Bronte embraced travel on Britain’s burgeoning rail system.

From Frederick S. Williams, Our Iron Roads, ca. 1852, via Wikimedia Commons

Jane Eyre — pioneering ‘psychological’ novel, instant bestseller — had emerged in 1847 as the work of ‘Currer Bell’. The pseudonymous mask slipped the next year on Brontë’s first trip to the city, spurred by an impetuous decision to clear up a rumour that her novel and those of sisters Anne and Emily (‘Acton’ and ‘Ellis’) were all by the same author. Brontë’s need for speed led her to embrace one of the era’s great technological advances — rail travel. “The coming of the railways was absolutely key for her independence,” noted Cory, and Brontë’s letter about the trip hints at the thrill of how she and Anne walked to Keighley station from Haworth in a thunderstorm, “got to Leeds and whirled up by the Night train to London” in a matter of hours, where they revealed their identities to an astonished Smith.

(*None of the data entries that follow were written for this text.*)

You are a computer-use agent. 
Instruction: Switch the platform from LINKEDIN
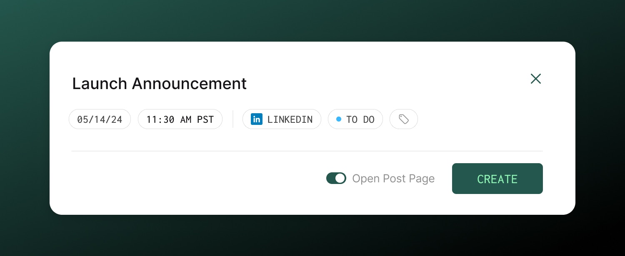click(282, 119)
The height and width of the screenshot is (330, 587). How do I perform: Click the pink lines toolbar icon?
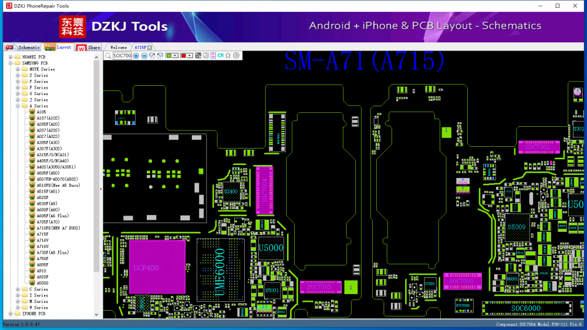[213, 56]
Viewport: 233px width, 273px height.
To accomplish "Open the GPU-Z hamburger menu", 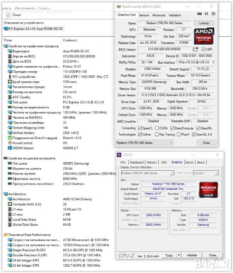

Under Smith’s aegis, the shy provincial became an unwilling celebrity in the city she dubbed “Babylon”. She met (and was verbally mauled by) literary lion William Makepeace Thackeray, and visited social theorist Harriet Martineau. Beyond the salon, London pulsed with scientific, medical and industrial innovation: the Industrial Revolution was in full spate. The Great Exhibition of 1851, coinciding with Brontë’s fourth visit to the city, was vivid proof.

The 'British Nave' at the Great Exhibition, 1851.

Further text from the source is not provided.